* **WHAT THE EXERCISE ASKS**: Please count the lines of the data that contain "pencil" and state only the total.

* **DATA EXTRACTS**:

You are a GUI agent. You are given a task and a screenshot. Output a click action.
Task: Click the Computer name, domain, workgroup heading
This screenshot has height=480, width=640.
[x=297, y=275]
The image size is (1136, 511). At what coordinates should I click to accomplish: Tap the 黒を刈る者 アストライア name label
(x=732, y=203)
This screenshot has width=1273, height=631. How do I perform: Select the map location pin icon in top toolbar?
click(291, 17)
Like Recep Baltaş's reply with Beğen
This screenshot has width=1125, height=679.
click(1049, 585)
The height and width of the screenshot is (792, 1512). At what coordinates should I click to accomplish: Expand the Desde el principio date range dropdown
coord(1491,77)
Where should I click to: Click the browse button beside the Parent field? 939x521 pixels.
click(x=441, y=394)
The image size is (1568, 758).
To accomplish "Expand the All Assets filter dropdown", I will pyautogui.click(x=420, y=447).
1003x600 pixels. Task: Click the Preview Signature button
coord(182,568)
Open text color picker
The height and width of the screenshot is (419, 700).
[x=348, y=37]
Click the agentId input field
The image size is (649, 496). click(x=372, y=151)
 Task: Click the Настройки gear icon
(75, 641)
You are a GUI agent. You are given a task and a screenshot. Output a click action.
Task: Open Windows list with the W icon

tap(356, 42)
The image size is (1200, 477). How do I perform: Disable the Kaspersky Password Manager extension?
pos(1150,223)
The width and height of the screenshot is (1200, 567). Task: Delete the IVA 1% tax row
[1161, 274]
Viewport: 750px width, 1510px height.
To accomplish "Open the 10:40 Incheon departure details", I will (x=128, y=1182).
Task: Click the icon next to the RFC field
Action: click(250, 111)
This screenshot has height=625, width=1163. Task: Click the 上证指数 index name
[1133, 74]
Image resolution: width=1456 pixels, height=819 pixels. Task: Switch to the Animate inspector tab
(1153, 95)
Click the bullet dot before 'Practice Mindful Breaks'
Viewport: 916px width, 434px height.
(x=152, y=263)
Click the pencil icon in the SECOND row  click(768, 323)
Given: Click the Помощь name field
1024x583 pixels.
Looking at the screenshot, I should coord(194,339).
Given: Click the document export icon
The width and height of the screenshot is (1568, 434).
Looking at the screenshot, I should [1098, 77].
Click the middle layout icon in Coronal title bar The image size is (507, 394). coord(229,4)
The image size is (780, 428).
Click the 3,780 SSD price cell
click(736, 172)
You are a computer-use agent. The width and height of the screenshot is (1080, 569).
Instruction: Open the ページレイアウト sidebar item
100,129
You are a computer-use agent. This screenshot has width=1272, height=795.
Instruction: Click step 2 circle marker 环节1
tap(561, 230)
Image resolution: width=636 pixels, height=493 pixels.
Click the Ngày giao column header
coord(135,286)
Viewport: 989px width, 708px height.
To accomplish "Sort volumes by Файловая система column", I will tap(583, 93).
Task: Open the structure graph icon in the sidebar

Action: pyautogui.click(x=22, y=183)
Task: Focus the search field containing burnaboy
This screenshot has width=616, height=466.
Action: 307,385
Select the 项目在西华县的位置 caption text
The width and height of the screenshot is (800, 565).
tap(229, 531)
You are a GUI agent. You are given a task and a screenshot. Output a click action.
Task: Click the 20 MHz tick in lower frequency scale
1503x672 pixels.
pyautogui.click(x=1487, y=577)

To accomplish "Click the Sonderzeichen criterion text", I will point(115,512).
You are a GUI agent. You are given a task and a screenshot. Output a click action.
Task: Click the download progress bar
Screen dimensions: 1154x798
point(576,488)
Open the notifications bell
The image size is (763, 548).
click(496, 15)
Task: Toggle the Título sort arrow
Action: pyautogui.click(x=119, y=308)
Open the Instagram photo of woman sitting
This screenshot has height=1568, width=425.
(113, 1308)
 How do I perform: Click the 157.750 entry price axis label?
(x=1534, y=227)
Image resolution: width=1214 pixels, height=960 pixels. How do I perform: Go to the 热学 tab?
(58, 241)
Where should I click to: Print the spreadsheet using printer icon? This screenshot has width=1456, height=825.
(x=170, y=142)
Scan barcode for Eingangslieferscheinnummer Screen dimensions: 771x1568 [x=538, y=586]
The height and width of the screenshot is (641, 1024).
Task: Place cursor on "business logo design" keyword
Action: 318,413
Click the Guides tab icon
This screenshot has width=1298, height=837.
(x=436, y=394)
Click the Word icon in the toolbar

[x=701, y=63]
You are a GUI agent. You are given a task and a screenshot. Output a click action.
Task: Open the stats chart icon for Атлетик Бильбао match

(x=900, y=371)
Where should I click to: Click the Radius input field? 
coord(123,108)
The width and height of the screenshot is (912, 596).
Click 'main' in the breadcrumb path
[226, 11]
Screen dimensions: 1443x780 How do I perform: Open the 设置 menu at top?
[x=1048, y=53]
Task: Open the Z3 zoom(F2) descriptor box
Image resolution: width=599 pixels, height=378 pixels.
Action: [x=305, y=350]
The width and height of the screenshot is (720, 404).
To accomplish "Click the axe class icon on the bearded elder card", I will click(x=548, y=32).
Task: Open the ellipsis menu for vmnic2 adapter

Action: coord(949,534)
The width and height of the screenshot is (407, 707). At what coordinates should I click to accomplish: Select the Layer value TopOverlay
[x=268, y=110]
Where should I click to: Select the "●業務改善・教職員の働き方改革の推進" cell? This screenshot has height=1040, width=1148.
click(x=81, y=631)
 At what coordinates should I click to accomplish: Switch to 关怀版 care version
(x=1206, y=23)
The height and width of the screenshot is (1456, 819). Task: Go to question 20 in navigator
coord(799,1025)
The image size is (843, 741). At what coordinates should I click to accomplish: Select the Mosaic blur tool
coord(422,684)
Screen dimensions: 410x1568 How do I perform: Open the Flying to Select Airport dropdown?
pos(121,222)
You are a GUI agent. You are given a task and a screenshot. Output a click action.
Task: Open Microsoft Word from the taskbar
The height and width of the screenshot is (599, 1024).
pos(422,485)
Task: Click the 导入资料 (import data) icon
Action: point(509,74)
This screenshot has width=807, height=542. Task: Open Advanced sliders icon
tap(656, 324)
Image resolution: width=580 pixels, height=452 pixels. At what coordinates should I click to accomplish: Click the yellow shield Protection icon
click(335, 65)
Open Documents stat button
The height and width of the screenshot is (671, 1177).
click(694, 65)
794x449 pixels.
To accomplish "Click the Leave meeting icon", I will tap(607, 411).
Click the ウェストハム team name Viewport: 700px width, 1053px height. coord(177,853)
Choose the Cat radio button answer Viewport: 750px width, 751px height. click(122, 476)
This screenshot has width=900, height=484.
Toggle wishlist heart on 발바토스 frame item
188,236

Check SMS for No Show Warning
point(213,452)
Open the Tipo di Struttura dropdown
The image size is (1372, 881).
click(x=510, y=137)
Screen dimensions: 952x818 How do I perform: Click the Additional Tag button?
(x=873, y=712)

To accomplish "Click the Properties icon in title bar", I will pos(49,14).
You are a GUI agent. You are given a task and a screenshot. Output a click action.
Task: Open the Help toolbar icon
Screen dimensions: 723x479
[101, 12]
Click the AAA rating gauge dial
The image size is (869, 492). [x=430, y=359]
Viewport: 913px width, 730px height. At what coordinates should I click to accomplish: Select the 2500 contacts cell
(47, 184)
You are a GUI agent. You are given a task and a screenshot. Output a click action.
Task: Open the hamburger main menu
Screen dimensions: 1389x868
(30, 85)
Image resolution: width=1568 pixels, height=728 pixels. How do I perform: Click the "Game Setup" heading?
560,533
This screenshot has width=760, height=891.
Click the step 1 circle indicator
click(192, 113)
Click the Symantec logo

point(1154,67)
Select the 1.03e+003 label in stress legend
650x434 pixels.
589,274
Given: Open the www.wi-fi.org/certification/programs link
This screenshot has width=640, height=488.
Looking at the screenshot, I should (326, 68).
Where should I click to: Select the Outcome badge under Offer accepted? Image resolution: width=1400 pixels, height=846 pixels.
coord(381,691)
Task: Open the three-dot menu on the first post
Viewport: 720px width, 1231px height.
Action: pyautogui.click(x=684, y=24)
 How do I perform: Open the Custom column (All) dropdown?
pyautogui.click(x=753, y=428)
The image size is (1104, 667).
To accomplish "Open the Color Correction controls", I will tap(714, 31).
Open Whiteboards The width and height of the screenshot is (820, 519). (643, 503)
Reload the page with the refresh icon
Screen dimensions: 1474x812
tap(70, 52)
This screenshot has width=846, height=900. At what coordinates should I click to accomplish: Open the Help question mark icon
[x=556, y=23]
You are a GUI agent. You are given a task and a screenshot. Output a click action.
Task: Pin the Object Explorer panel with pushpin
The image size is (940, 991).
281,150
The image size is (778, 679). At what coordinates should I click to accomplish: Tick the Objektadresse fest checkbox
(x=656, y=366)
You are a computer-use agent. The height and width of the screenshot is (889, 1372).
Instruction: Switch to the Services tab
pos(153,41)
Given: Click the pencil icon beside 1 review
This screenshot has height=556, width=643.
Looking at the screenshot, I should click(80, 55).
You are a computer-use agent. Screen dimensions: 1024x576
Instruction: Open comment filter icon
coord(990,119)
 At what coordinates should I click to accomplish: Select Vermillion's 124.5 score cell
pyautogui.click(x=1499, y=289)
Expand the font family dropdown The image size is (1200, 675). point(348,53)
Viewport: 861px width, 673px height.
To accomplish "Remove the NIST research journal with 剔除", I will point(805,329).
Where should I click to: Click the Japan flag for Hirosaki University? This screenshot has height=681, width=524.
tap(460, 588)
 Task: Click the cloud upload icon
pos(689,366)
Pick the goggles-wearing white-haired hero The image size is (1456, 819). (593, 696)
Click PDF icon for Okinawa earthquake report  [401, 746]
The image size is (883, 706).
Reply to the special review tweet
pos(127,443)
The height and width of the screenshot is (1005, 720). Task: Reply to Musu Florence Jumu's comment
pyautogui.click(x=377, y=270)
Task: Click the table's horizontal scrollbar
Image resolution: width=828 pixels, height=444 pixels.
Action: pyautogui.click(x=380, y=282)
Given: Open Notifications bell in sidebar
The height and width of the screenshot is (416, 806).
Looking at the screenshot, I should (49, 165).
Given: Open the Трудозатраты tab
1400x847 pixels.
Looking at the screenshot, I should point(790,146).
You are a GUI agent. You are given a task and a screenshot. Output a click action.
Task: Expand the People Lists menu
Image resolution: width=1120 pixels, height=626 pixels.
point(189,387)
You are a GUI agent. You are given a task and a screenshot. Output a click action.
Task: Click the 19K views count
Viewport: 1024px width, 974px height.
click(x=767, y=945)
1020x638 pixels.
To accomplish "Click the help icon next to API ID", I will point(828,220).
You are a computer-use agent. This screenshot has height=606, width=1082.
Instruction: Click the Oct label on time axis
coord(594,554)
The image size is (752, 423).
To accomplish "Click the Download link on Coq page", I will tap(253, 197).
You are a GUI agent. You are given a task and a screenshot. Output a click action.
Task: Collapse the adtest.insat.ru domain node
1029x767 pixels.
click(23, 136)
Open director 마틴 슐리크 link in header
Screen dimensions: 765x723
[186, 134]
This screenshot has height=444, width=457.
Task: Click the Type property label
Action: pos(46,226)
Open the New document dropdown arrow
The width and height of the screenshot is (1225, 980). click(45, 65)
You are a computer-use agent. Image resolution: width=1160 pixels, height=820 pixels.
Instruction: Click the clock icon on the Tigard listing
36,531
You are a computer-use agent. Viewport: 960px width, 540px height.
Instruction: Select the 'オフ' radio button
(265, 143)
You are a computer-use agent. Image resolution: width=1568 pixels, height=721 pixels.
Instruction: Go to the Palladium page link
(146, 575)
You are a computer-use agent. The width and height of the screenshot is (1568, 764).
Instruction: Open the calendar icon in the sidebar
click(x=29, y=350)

* **EXERCISE RESPONSE**: 2